When he was between 18 months and 2 years there was a significant change in N’s behavior. My smiling, good-natured baby became highly anxious, and unsettled. His behavior reflected this anxiety, it appeared that N was having difficulty coping with sensory processing.
One of the first strange behaviors I noticed was an obsession with spinning. Whether it was spinning objects or spinning of himself, both seemed to calm him. I used to spin him in the garden room by picking him up under the arms and twirling him around and around until I was dizzy, but he would plead for more. He would cry when I said “all done”. He would ask for a “pin” over and over during the day. It did not appear to make him dizzy. I felt at the time that spinning was not just fun, it was a need. So i tried to spin him as much as my stomach would allow!
As early as age 2 he was obsessed with ceiling fans. When he was a toddler and we were in the store, N would only be happy and not screaming if he was under a ceiling fan. In fact we got “stuck” under them, and I would not be able to get him to move out from under it without a meltdown. I quickly learned to alert him to the presence of other ceiling fans in order to get my shopping job done. If the store did not have ceiling fans, I did not go there with him. The effect of the ceiling fan was – calming.
When in the car Nick would fixate on the wheels of other vehicles. For a while it was motorcycle wheels that particularly captivated his attention. He called them moreesykos. When he was very agitated we would take him for a drive so he could find moresykos. He would cry and sometimes become frantic with despair, when we returned home after a drive: he knew that meant no more spinning wheels.

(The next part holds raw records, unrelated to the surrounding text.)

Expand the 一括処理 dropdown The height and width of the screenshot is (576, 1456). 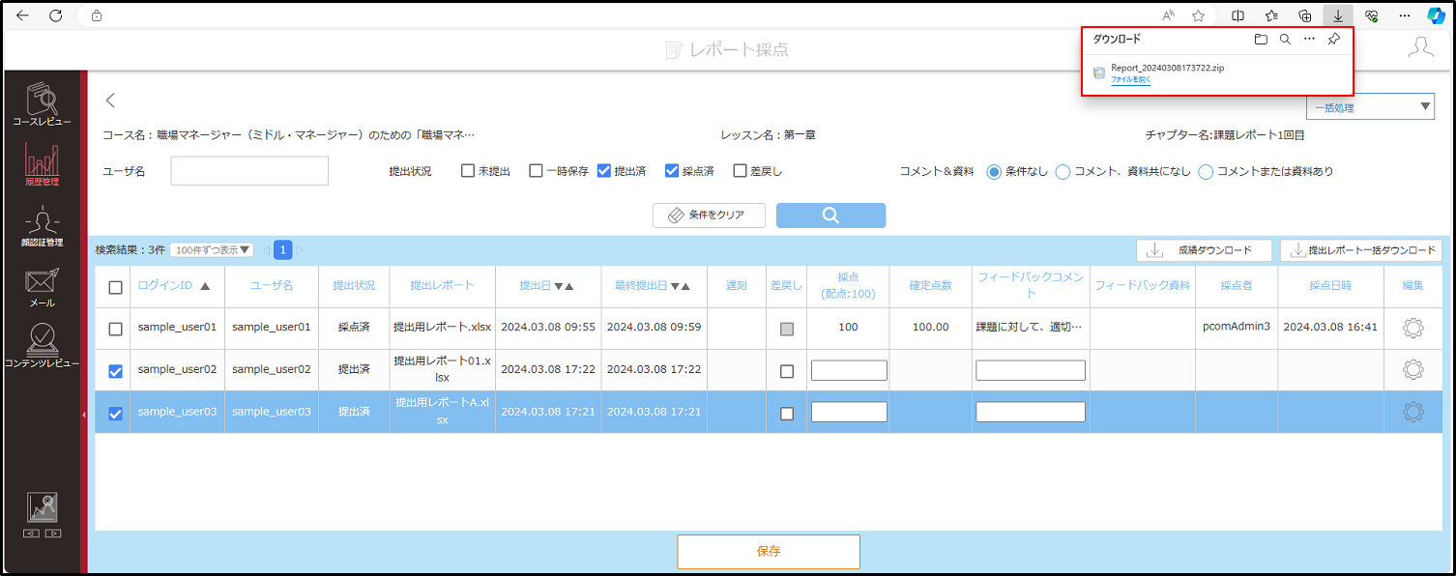click(x=1370, y=107)
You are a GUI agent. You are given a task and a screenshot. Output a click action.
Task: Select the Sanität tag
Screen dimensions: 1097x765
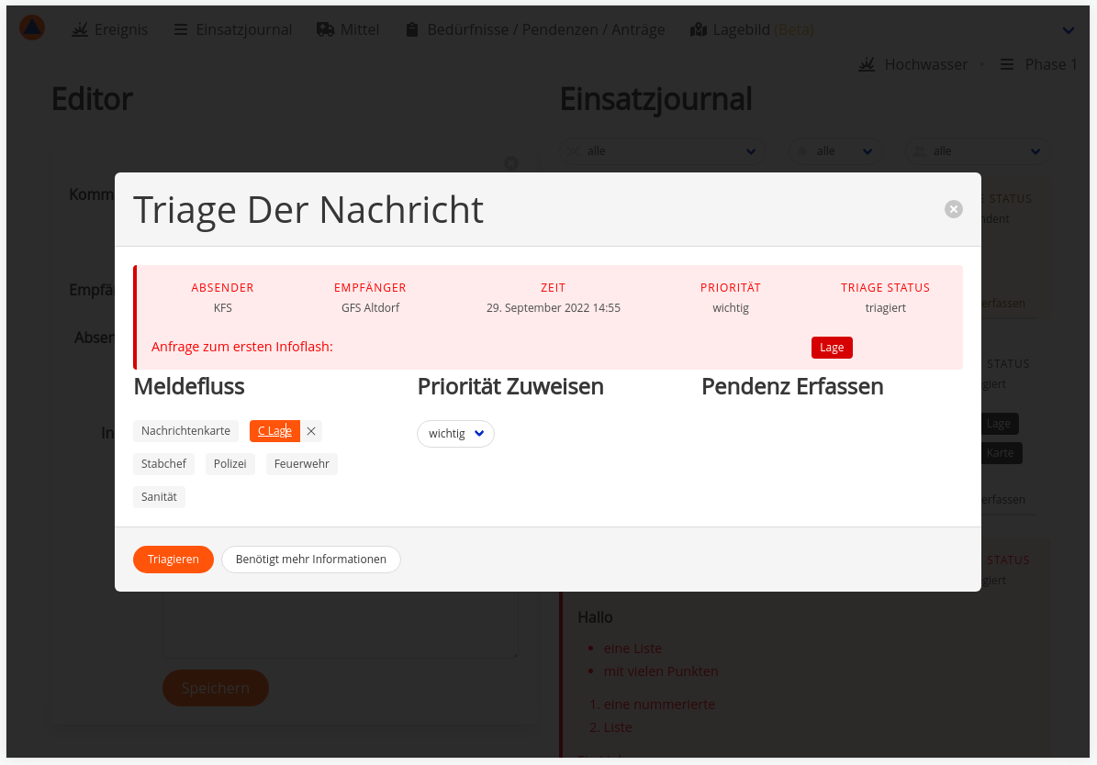(x=159, y=497)

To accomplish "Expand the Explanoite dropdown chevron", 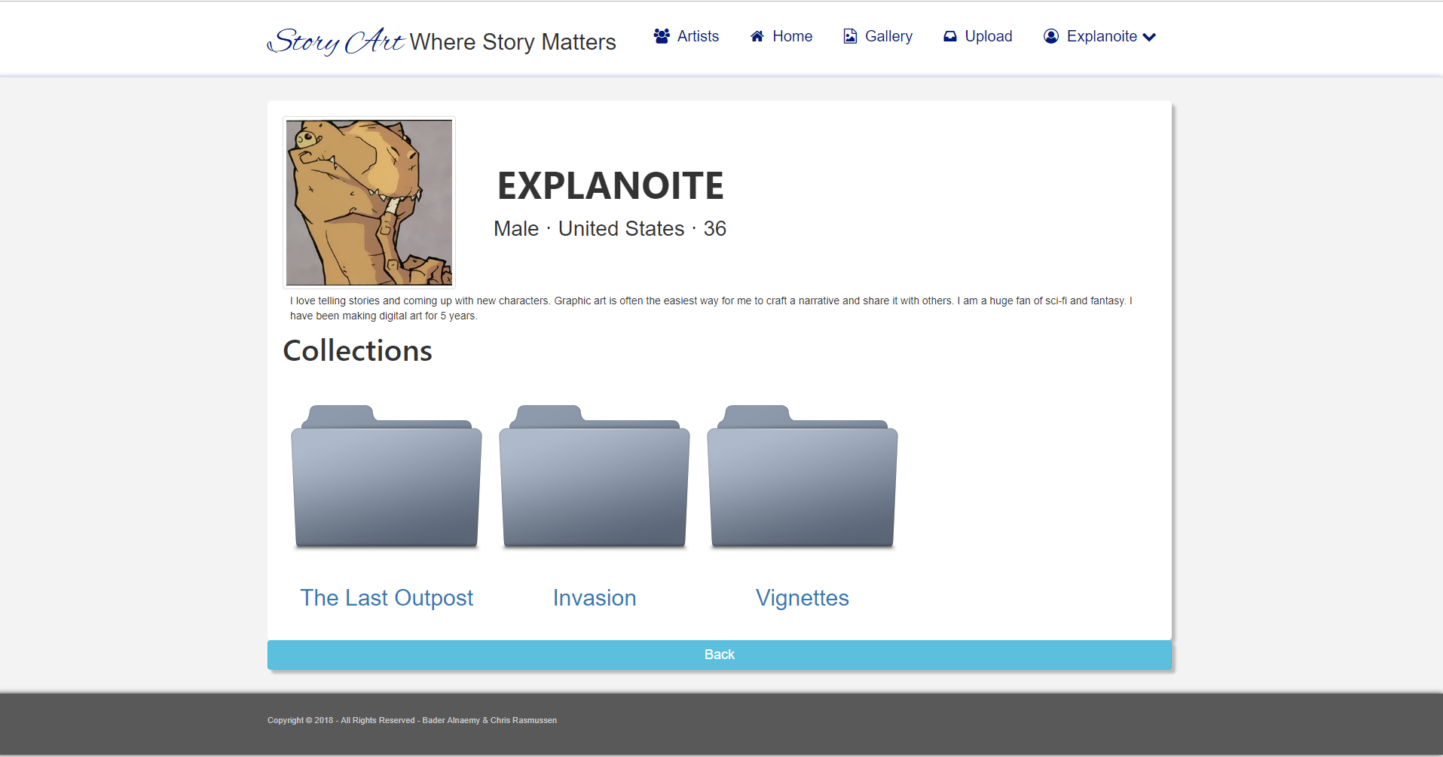I will [1149, 37].
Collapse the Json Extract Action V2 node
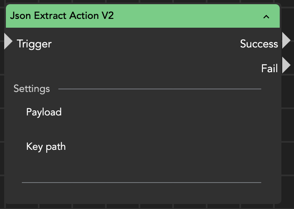The height and width of the screenshot is (209, 294). point(266,17)
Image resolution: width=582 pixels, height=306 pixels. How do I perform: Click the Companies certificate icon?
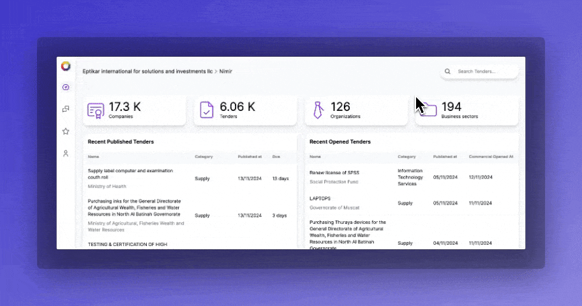(x=96, y=110)
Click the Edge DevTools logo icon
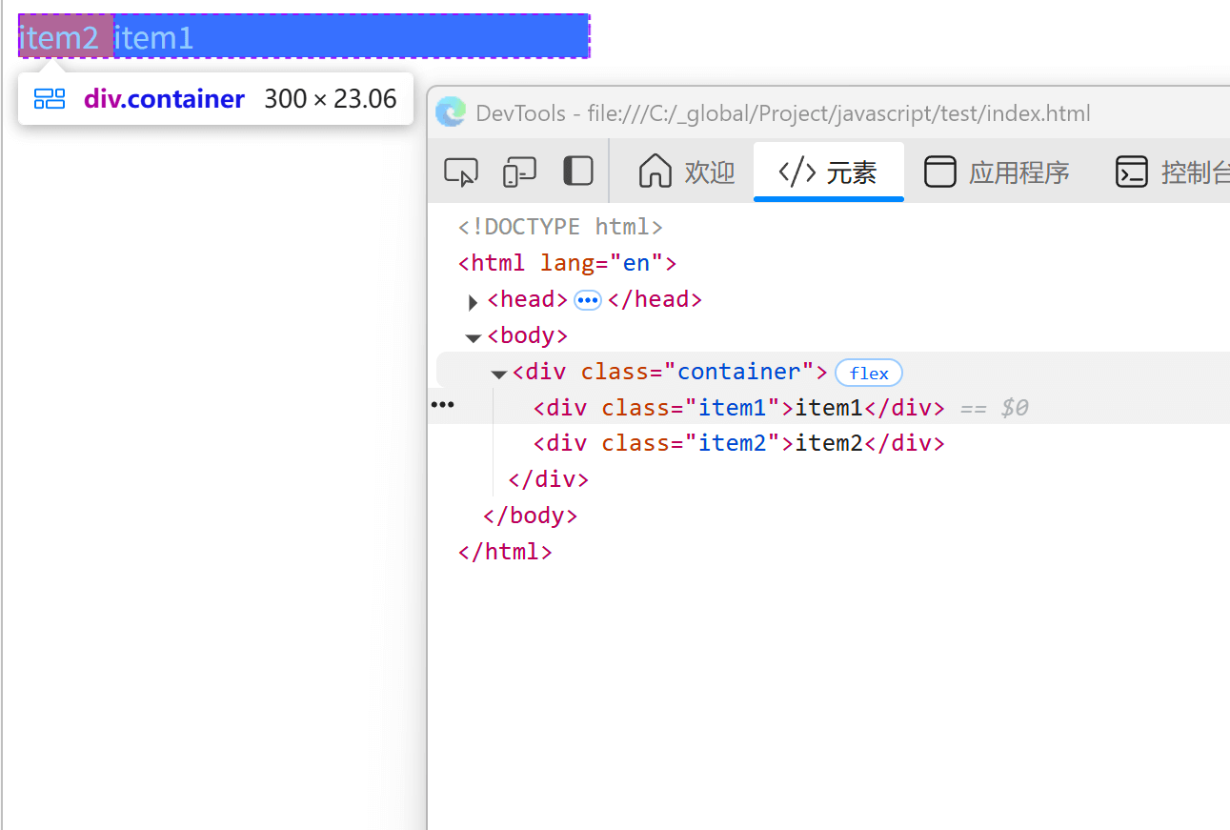Image resolution: width=1230 pixels, height=830 pixels. (x=451, y=112)
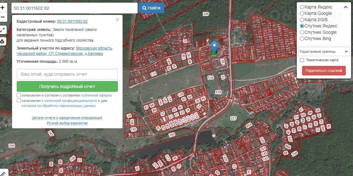Enable Тематическая карта checkbox

[302, 60]
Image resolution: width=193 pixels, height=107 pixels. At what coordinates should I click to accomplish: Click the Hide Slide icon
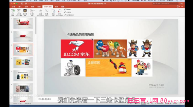[47, 12]

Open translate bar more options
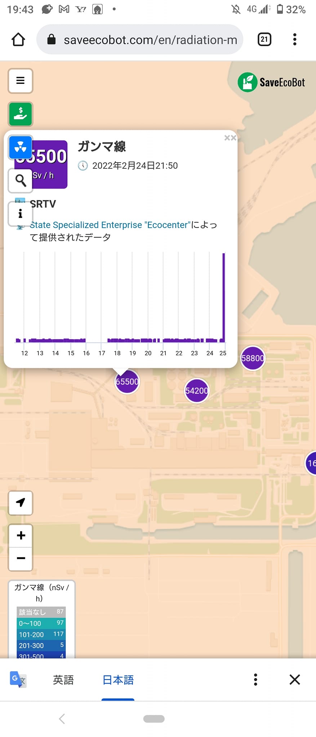255,680
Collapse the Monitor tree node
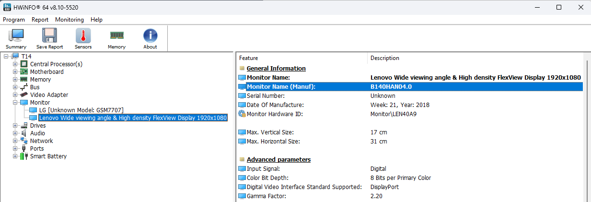Viewport: 591px width, 202px height. click(x=15, y=103)
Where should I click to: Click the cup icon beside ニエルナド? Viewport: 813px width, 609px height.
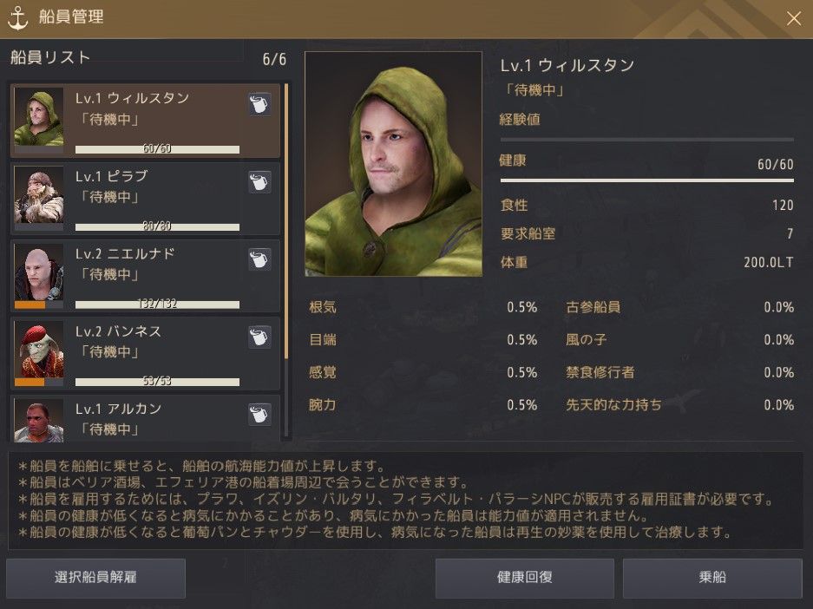click(x=259, y=259)
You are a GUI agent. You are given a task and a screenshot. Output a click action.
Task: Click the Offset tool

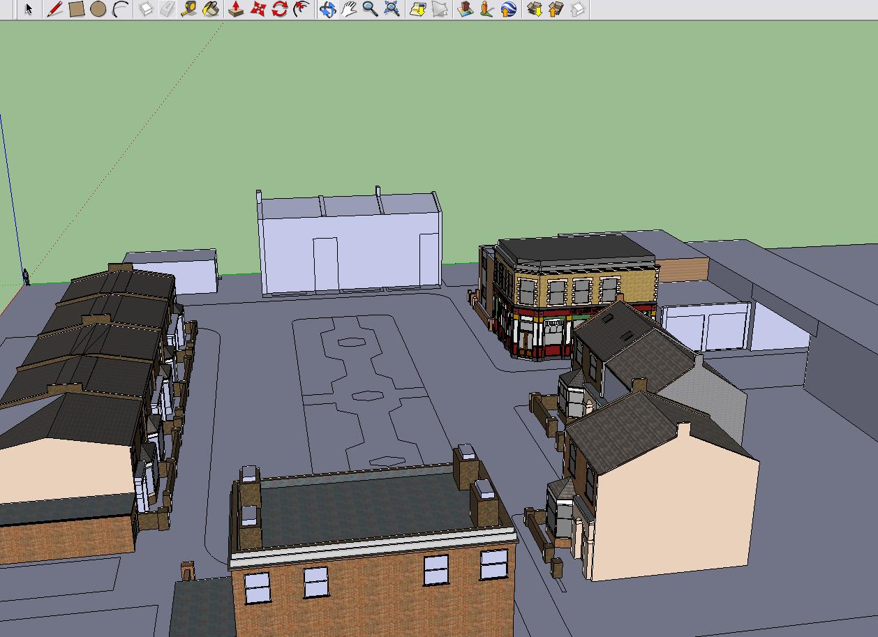(x=302, y=9)
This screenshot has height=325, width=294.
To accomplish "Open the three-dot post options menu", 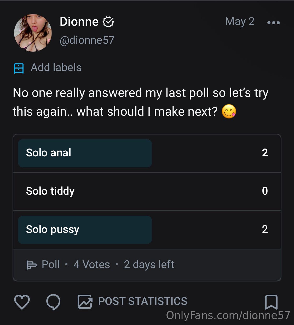I will [x=273, y=23].
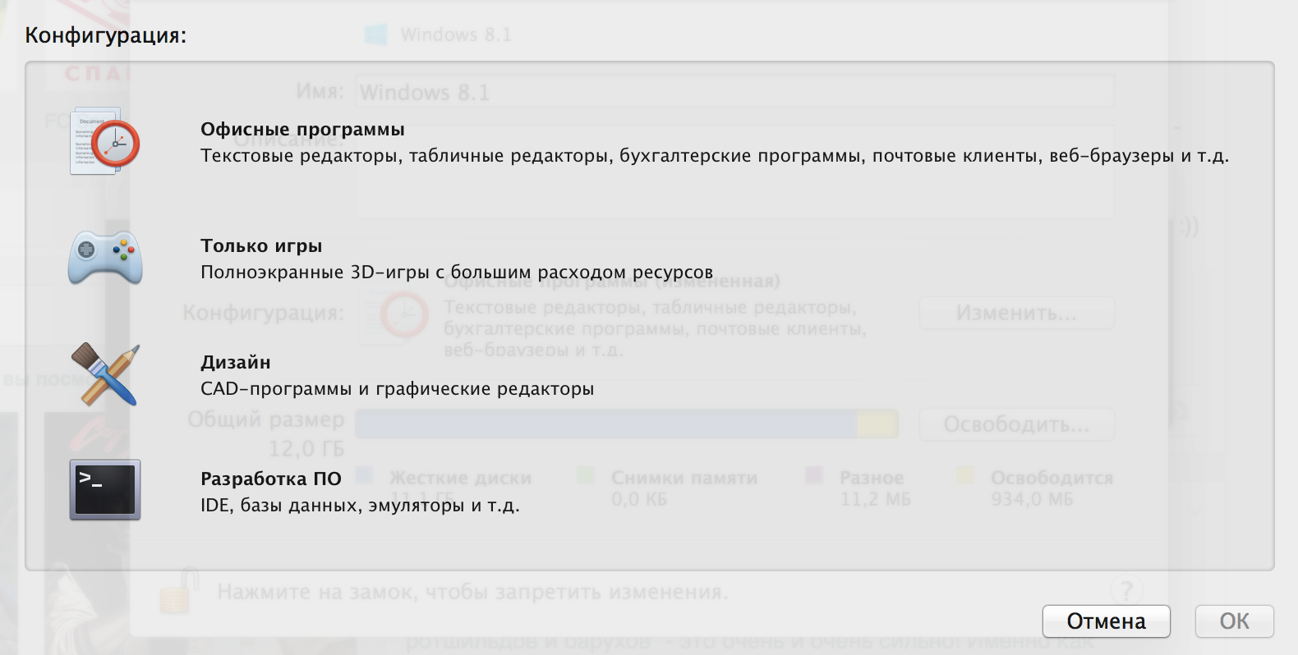Open help with the question mark button
The height and width of the screenshot is (655, 1298).
pyautogui.click(x=1126, y=590)
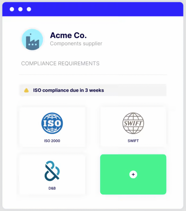This screenshot has height=211, width=186.
Task: Click the first white window dot
Action: click(x=12, y=9)
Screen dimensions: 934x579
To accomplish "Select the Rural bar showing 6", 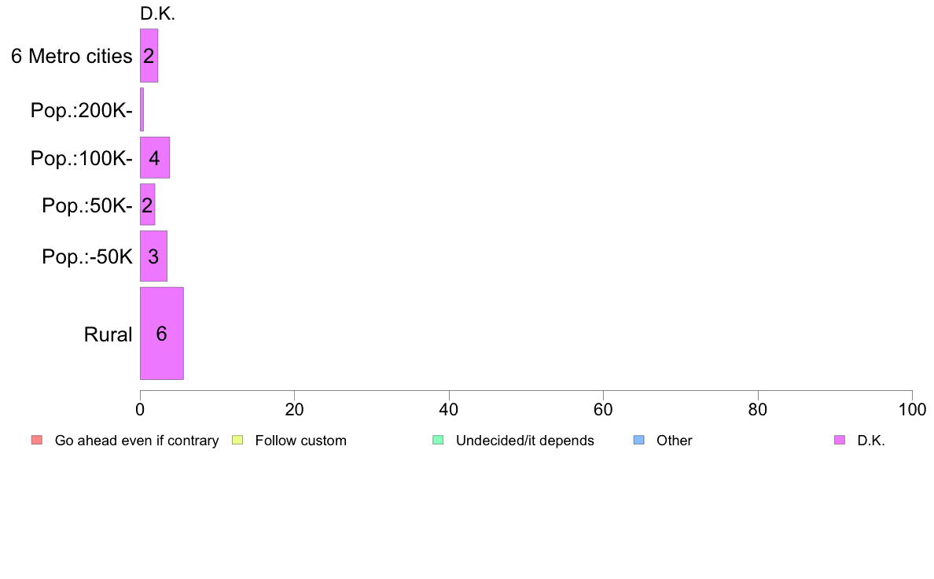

Between about 18 to 24 months he appeared to lose interest in “normal” playing, and started playing with toys “inappropriately”. Instead of pushing his toy cars about, he would spin the wheels and watch the spinning motion. I did try to model “normal”play, but he would focus exclusively on the spinning wheels. He showed no interest in imaginative play. The sensory properties of toys particularly repetitive visual, smell and taste was, and still is, what interested him.
Another form of inappropriate play was his habit of creating lines of random objects. These line-ups were very important to N and N would become extremely upset if the line-ups were disturbed. At first he would line up his toys. Soon he was lining up all manner of household objects taken from every room. This was a hard one for me. I did not necessarily enjoy seeing maxi pads in a lineup with hot wheels.
At 18 months there was no sign of speech and language. Initially we had social smiling and babbling. Social smiling and babbling then disappeared and the principal method of communication became screaming instead of speech. It was clear to me that he was having trouble processing speech sounds. Speech became noise pollution for him. I got that, I did never think for a second that he was anti-social, just that he could not distinguish speech sounds from other sounds in the environment. And that was the reason he started to avoid people. That was the reason he lost interest in his brothers who he watched with delight for the first 18 months. He became agitated when people came to the house, because that would generate conversation, noise pollution. I could hear him even though he could not speak: “Please do not interact with me, it is an assault upon my senses.” It was difficult to have a conversation with anybody, because N, as a toddler, and sometimes even now, would attempt to end it. But in the great scheme of things that was a relatively small challenge.
The most difficult change in his behavior was the sudden onset of inability to transition. After 18 months he became unable to cope with any sort of change. Whether it was a change of scenery or a change in activity, N could not cope. Even the simplest transition from inside the house to outdoors caused him to scream as though it was physically painful to him. At the peak of his inability to cope with change he was about 4 years old and had to watch the same episode of Mighty Machines repeatedly, just to get through the day? I could not manage to accomplish even the smallest task around the house during the daytime, unless I played the “At the Demolition Site” over and over again. The video had a run time of about 5 minutes, so i was very restricted in terms of what i was able to do. It was clear he was needing the familiarity of repetition. Where unfamiliar lived, so lived anxiety.
At 18 months he was slipping slip backwards. He seemed to lose his developmental gains. I did not know that was possible. After everything he and our family had been through, it was only beginning.